Depois de ler Barba ensopada de sangue, romance publicado no ano passado, decidi que Daniel Galera era um escritor ao qual eu deveria dedicar mais atenção. Não somente porque ele tem coisas muito interessantes a dizer, mas também porque creio que sua narrativa é de uma precisão e de uma fluidez dignas de nota. A junção dessas duas características – para não listar aqui outros méritos – faz com que seus livros sejam, a um só tempo, histórias com significados em suas profundezas, e livros extremamente agradáveis para se ler. Uma conjunção dessas não se encontra todo o dia.

Foi como um desdobramento dessa decisão que resolvi encarar Mãos de cavalo, romance publicado em 2006, e não encontrei senão aquela narrativa fluida, leve e ao mesmo tempo repleta de detalhes que havia encontrado em seu outro livro. Embora tenha menos páginas e se valha de idas e vindas no tempo ficcional, Mãos de cavalo possui algumas marcas idiossincráticas – que afirmo provisoriamente por ter lido somente dois livros – que, até o momento, se mantém, na minha opinião, como expressões de estilo que denotam um exercício de escrita que certamente tem uma trajetória e uma reflexão consideráveis.

Através de capítulos que alternam distintos momentos da vida do protagonista, Hermano “mãos de cavalo”, Galera vai contando uma história que se passa em terras gaúchas e que constrói uma jornada biográfica e ontológica do personagem. A narrativa de uma infância recheada de saudosas referências dos anos 70 e 80 alterna-se com episódios de uma meia-idade marcada pelos dilemas tipicamente seus – a modorra da estabilidade, o acabrunhamento da rotina –, ao mesmo tempo em que são ambas recortadas por capítulos dedicados à adolescência e suas loucuras, à juventude e suas situações-limite e o batismo de fogo que é o ingresso na vida adulta.

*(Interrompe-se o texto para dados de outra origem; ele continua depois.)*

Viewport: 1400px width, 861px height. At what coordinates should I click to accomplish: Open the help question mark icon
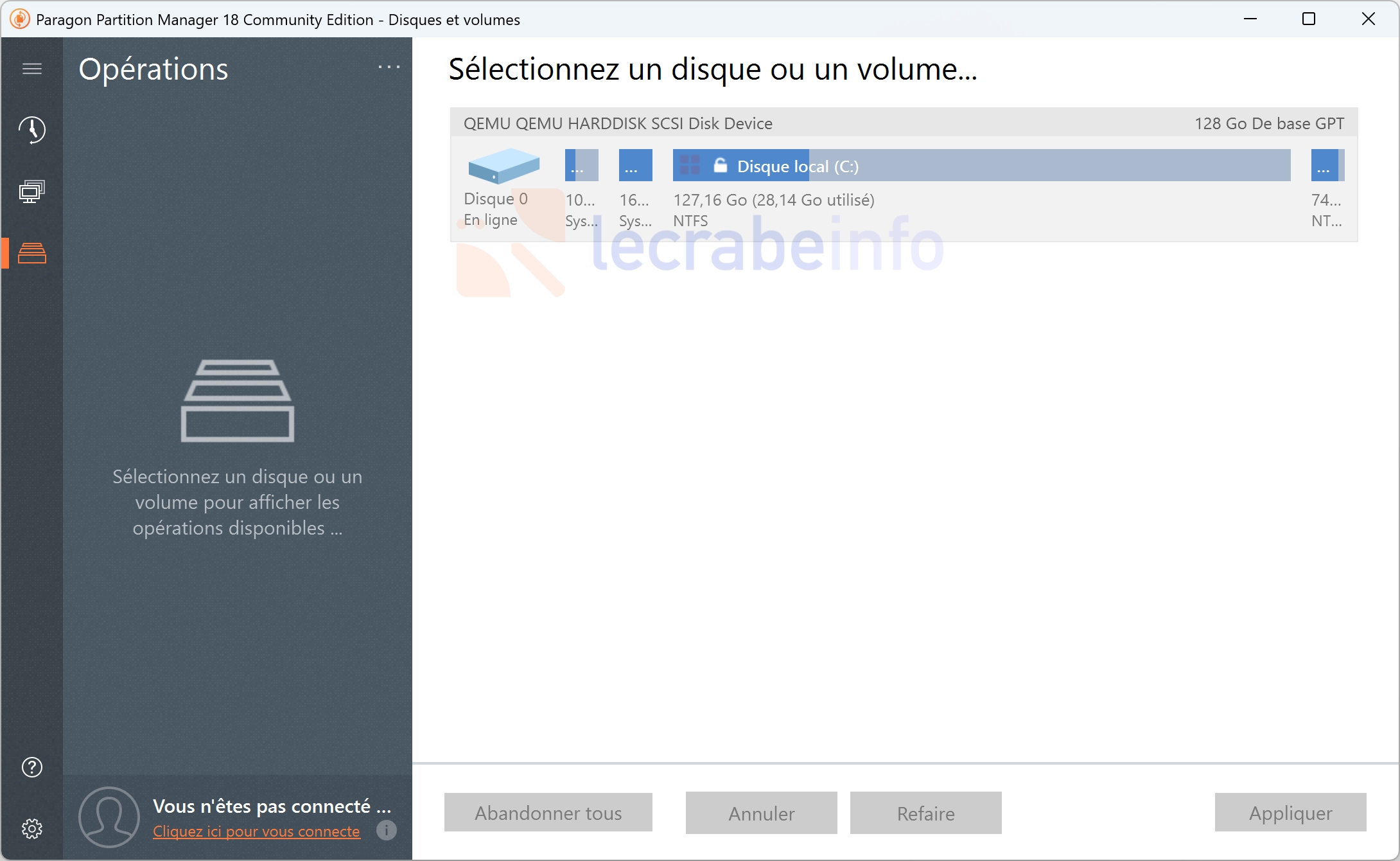[x=31, y=767]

Embora minha sinopse e resumo dos eventos do livro soe bastante aleatória e generalizante por conta do espaço e dos propósitos desse texto, esse não é o caso do livro de Galera. O escritor gaúcho teve todo o cuidado na escolha dos eventos a serem narrados, buscando acompanhar as angústias de Hermano desde a tenra infância, passando pelo cotidiano com os amigos, as experimentações da puberdade, as dificuldades do vestibular, até a faculdade de Medicina, a especialização em cirurgias estéticas, o casamento e a paternidade. Encontra-se a percorrer o livro um comedimento que não se afoba em chegar logo ao fim, há a paciência em destacar pequenos sentidos e significados através das pequenas coisas, dos símbolos obscuros, das descrições pormenorizadas e dos eventos tão corriqueiros quanto reveladores.

O protagonista está em uma constante busca. Suas angústias e alegrias têm algo de essencial que consta na substância mais básica da vida, embora se manifestem de formas diversas. Hermano busca na escalada – na prática do alpinismo – uma conquista de repercussões físicas e espirituais, algo que sua vida cotidiana ou sua profissão de apresentações superficiais não lhe permitem experimentar de outra maneira. Há qualquer coisa de Hemingway na busca dessas provações.

Além da escolha dos pontos biográficos chave para dar corpo à história, Galera se esmerou em descrevê-los com detalhes e vivacidade. Ele não subestima o poder de uma imagem bem descrita, de uma situação explorada em suas minúcias ou do desdobrar de uma emoção, sentimento ou estado de espírito num personagem. Não é uma questão de quantidade ou de virtuosismos verborrágicos, trata-se da concepção de que, por mais instintivas que sejam certas percepções na leitura, uma boa descrição evita que elas se esfalfem em construções muito esquemáticas ou conceituais, não raro vazias em suas pressuposições lacunares. A abundância de detalhes delineia personalidades e constrói os personagens e as situações, o escritor dá a chance de o leitor se inteirar sensitivamente no ambiente ficcional, sem pressupor, no entanto, que seja necessário dizer tudo.

Mãos de cavalo tem um mérito que, em minha opinião, tem de ser destacado: a aposta que faz no valor de uma boa história numa apresentação mais clássica ou, se preferirem, tradicional. A história de Hermano “mãos de cavalo” não precisa de malabarismos narrativos ou de virtuosismos de caráter modernista para ser uma boa história. Ela é boa por ousar se valer da narrativa clássica e por expressar sensibilidade em sua abordagem acerca do homem – objeto de análise e retrato da literatura em primeira e última instâncias.

Assim como Hermano consegue ser um ás da cirurgia plástica apesar das suas “mãos de cavalo”, Galera também conseguiu escrever uma história que não possui os mais intrincados e labirínticos meandros da literatura experimental, mas que, nem por isso, deixa de ser sensível, humano e muito bem escrito. O valor das boas histórias, apesar de sua historicidade latente e candente, tem algo de universal.